[Lldb-commits] [PATCH] D23545: Minidump parsing

Tue Aug 16 10:01:16 PDT 2016

zturner added a comment.

LLVM does have something similar to DataExtractor, but unfortunately it's not present in the correct library for you to easily be able to reuse it.  I actually own the code in question, so I'm willing to fix that for you if you're interested, but at the same time the code is very simple.  LLVM has some endian-aware data types that are very convenient to work with and mostly eliminate the need to worry about endianness while parsing, which is what DataExtractor mostly does for you.  To use LLVM's types, for example, you would change this:

  struct MinidumpHeader
  {
      uint32_t signature;
      uint32_t version;
      uint32_t streams_count;
      RVA stream_directory_rva; // offset of the stream directory
      uint32_t checksum;
      uint32_t time_date_stamp; // time_t format
      uint64_t flags;

      static bool
      SignatureMatchAndSetByteOrder(DataExtractor &data, lldb::offset_t *offset);

      static llvm::Optional<MinidumpHeader>
      Parse(const DataExtractor &data, lldb::offset_t *offset);
  };

to this:

  struct MinidumpHeader
  {
      support::ulittle32_t signature;
      support::ulittle32_t version;
      support::ulittle32_t streams_count;
      support::ulittle32_t stream_directory_rva; // offset of the stream directory
      support::ulittle32_t checksum;
      support::ulittle32_t time_date_stamp; // time_t format
      support::ulittle64_t flags;
  };

All you have to do now is `reinterpret_cast` the buffer to a `MiniDumpHeader*` and you're good to go.  So pretty much the entirety of the `DataExtractor` class boils down to a single template function:

  template<typename T>
  Error consumeObject(ArrayRef<uint8_t> &Buffer, const T *&Object) {
    if (Buffer.size() < sizeof(T))
      return make_error<StringError>("Insufficient buffer!");
    Object = reinterpret_cast<const T*>(Buffer.data());
    Buffer = Buffer.drop_front(sizeof(T));
    return Error::success();
  }

For starters, this is nice because it means you're not copying memory around unnecessarily.  You're just pointing to the memory that's already there.  With DataExtractor you are always copying bytes around.  Dump files can be large (even minidumps!) and copying all this memory around is inefficient.

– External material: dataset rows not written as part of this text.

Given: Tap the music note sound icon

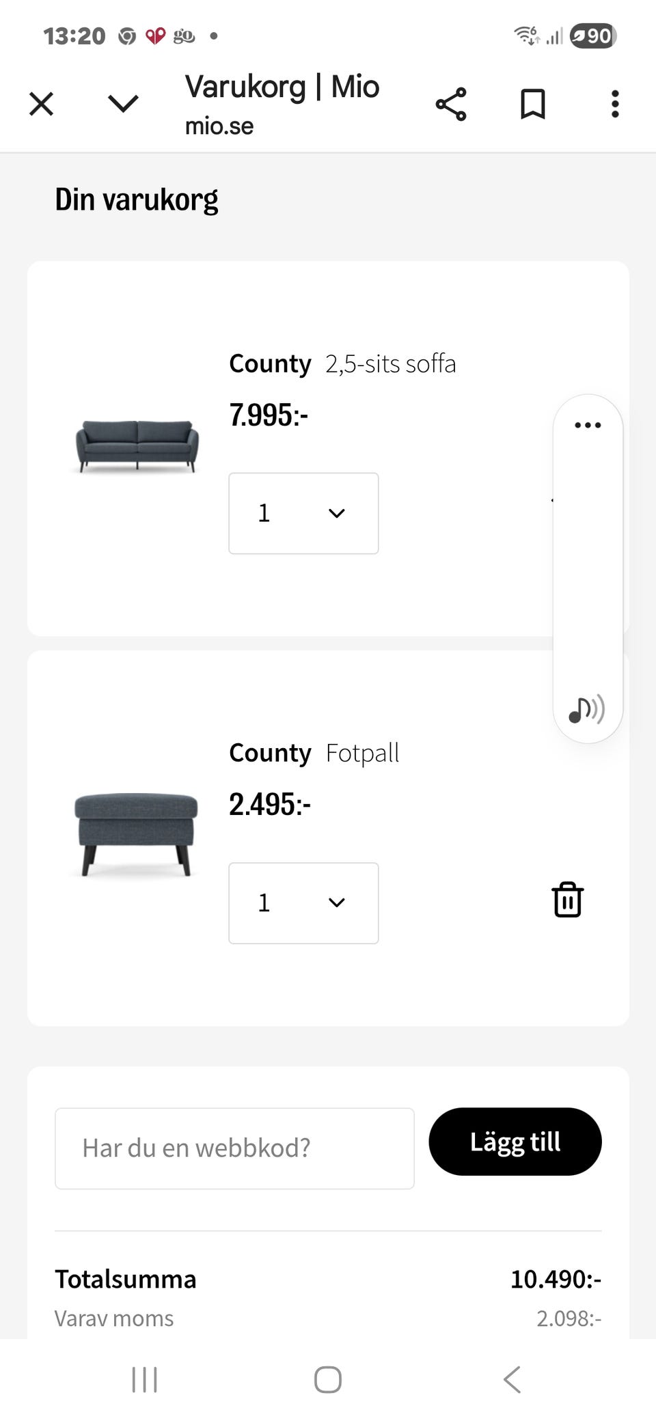Looking at the screenshot, I should pyautogui.click(x=586, y=710).
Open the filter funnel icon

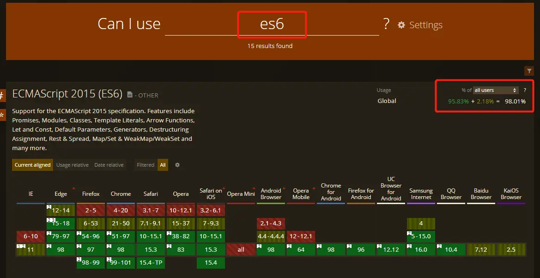529,71
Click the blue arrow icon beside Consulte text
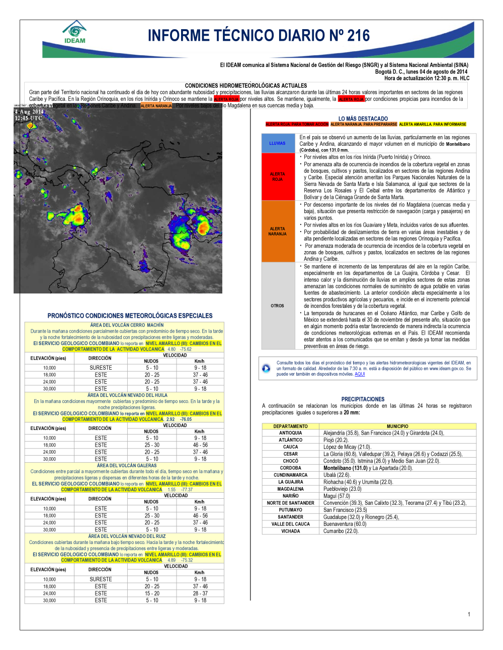 tap(266, 368)
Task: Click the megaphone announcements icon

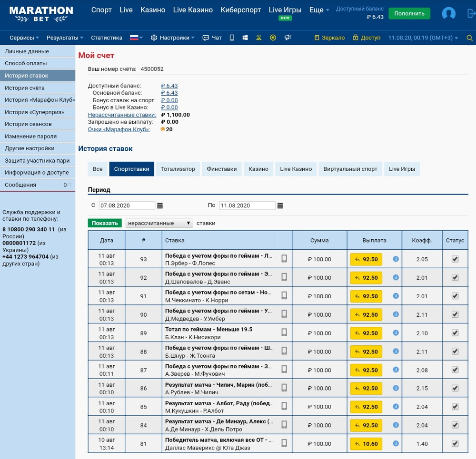Action: [x=288, y=38]
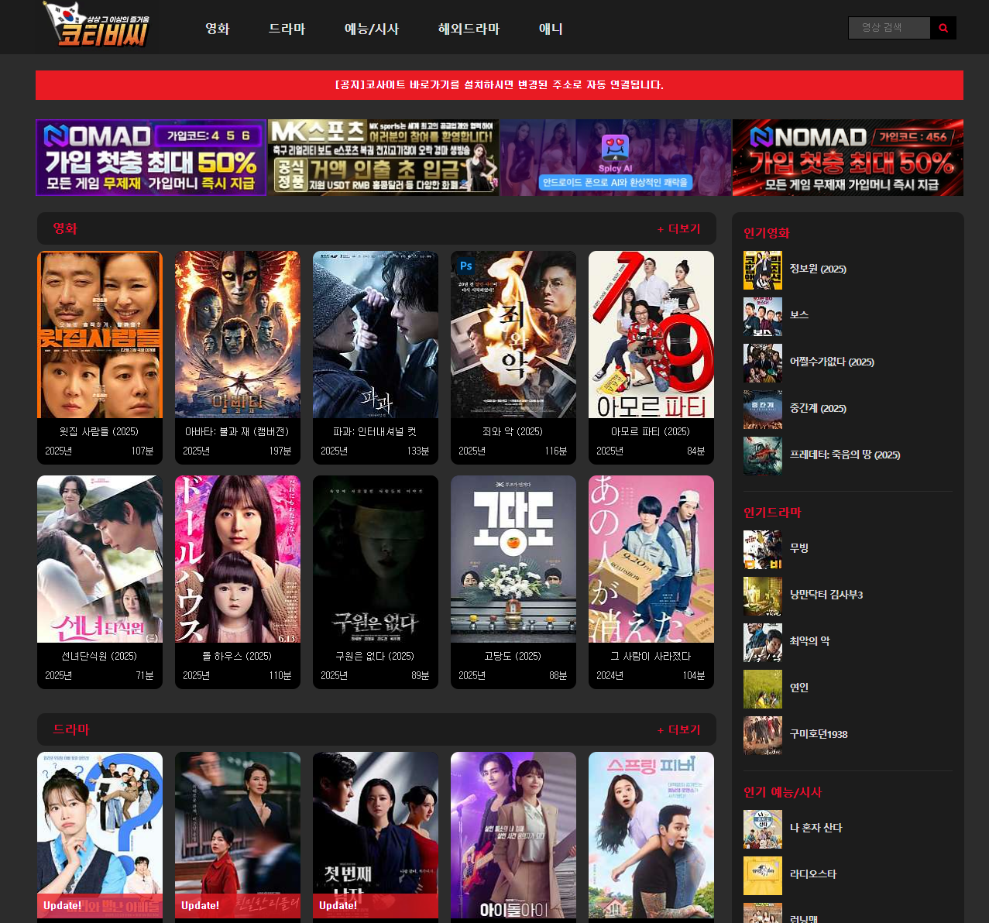Click the 중간계 (2025) sidebar thumbnail
This screenshot has width=989, height=923.
click(762, 409)
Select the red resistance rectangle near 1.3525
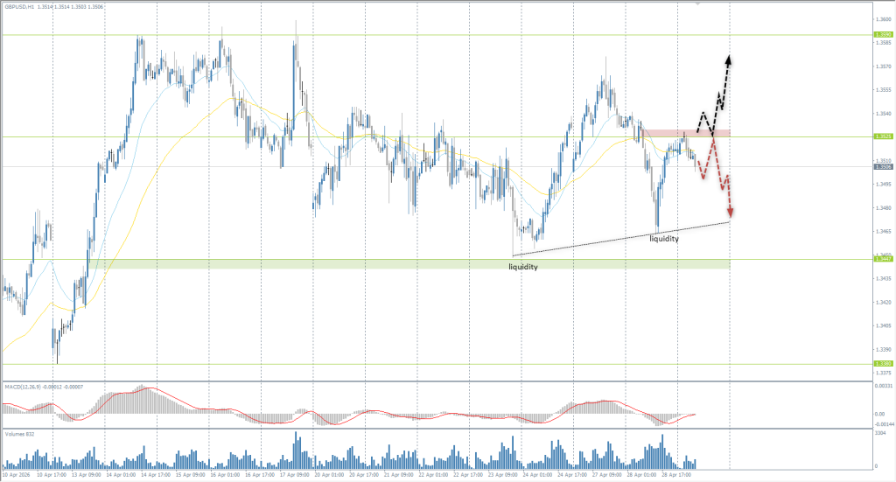This screenshot has width=896, height=482. (x=686, y=133)
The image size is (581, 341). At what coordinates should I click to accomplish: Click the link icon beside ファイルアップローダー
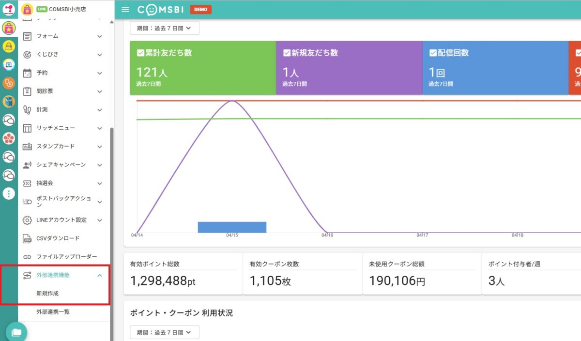(x=28, y=257)
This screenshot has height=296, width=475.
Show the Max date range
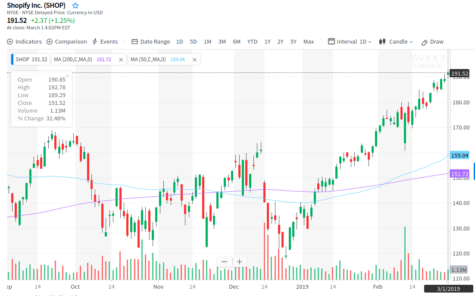309,42
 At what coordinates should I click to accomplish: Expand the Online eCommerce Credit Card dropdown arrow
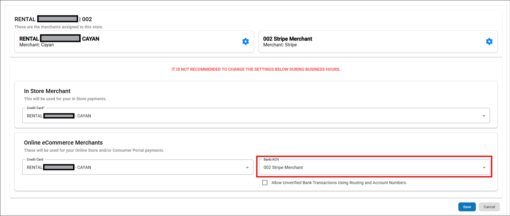(x=247, y=168)
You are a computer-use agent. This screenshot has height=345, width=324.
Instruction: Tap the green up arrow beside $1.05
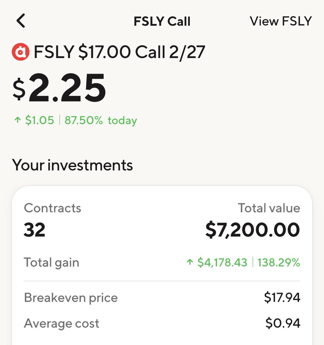(18, 120)
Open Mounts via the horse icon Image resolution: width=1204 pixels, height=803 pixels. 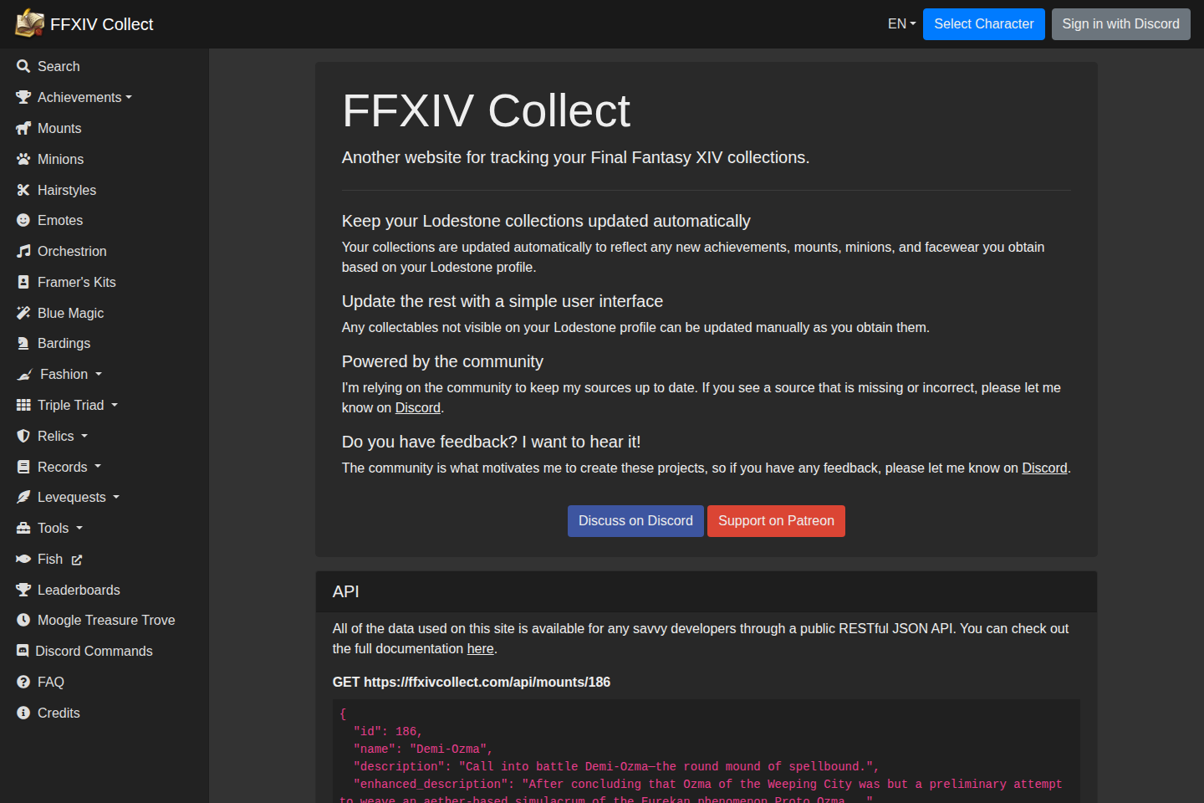coord(23,128)
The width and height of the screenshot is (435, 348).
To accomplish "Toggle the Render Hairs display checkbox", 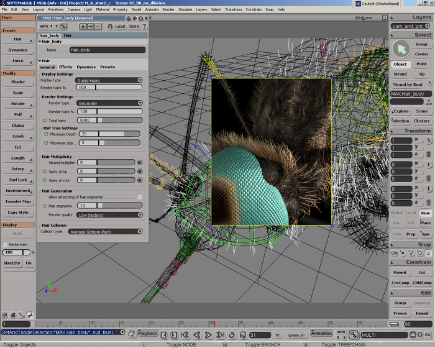I will click(5, 245).
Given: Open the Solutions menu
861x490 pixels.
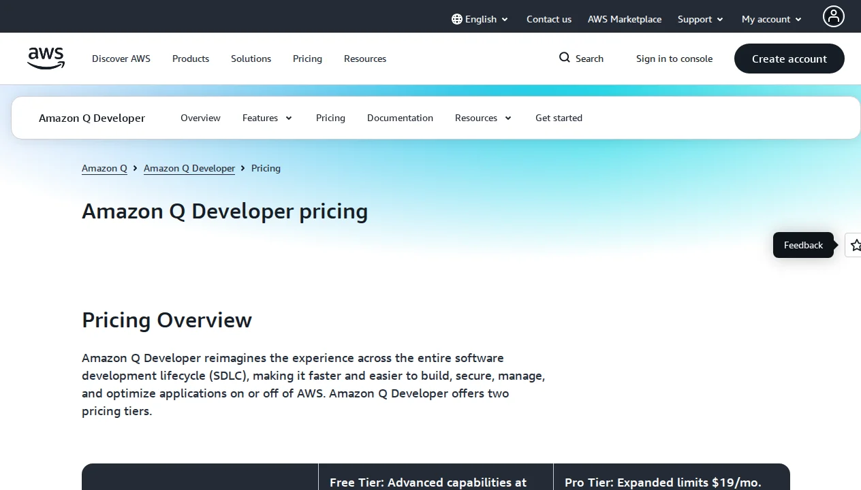Looking at the screenshot, I should click(251, 59).
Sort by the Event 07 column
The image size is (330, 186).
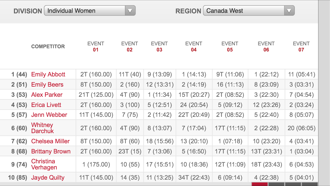pos(301,47)
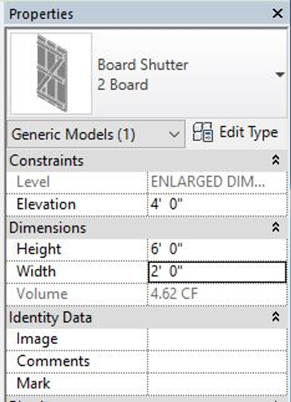Select the Level value cell
Screen dimensions: 291x402
pyautogui.click(x=217, y=182)
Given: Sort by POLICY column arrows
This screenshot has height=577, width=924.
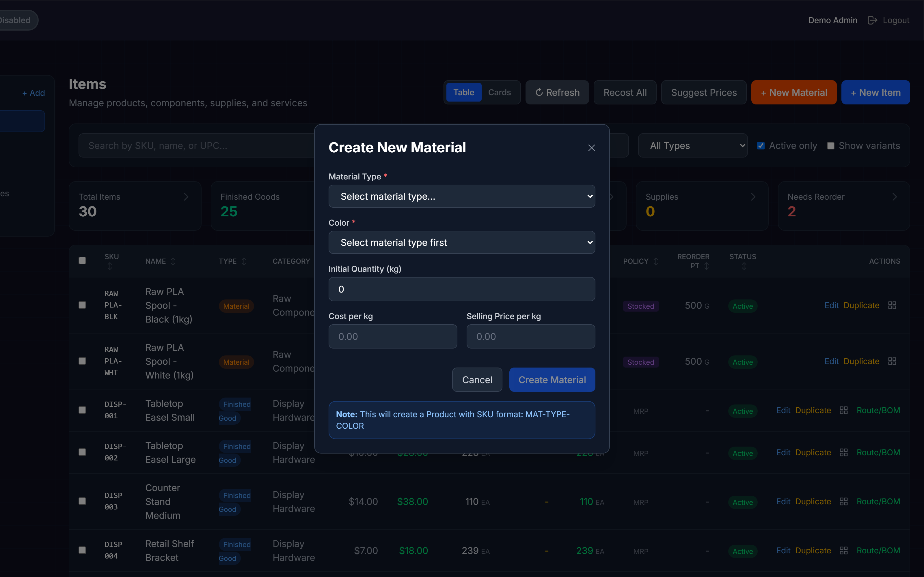Looking at the screenshot, I should [656, 261].
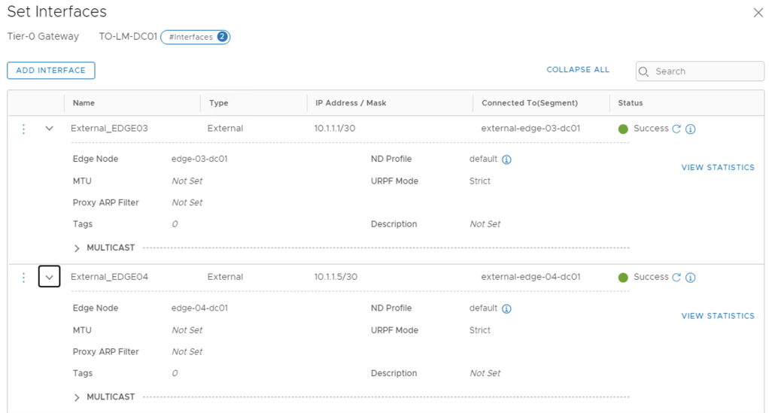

It also makes the syntax cleaner.  You have to call different functions on DataExtractor depending on what you want to extract.  `GetU8` or `GetU16` for example.  This one function works with almost everything.  A few simple template specializations and overloads can make it even more powerful.  For example:

  Error consumeObject(ArrayRef<uint8_t> &Buffer, StringRef &ZeroString) {
     ZeroString = StringRef(reinterpret_cast<const char *>(Buffer.front()));
     Buffer = Buffer.drop_front(ZeroString.size() + 1);
     return Error::success();
  }

I have some more comments on the CL, but I have to run to a meeting, so I will be back later.

https://reviews.llvm.org/D23545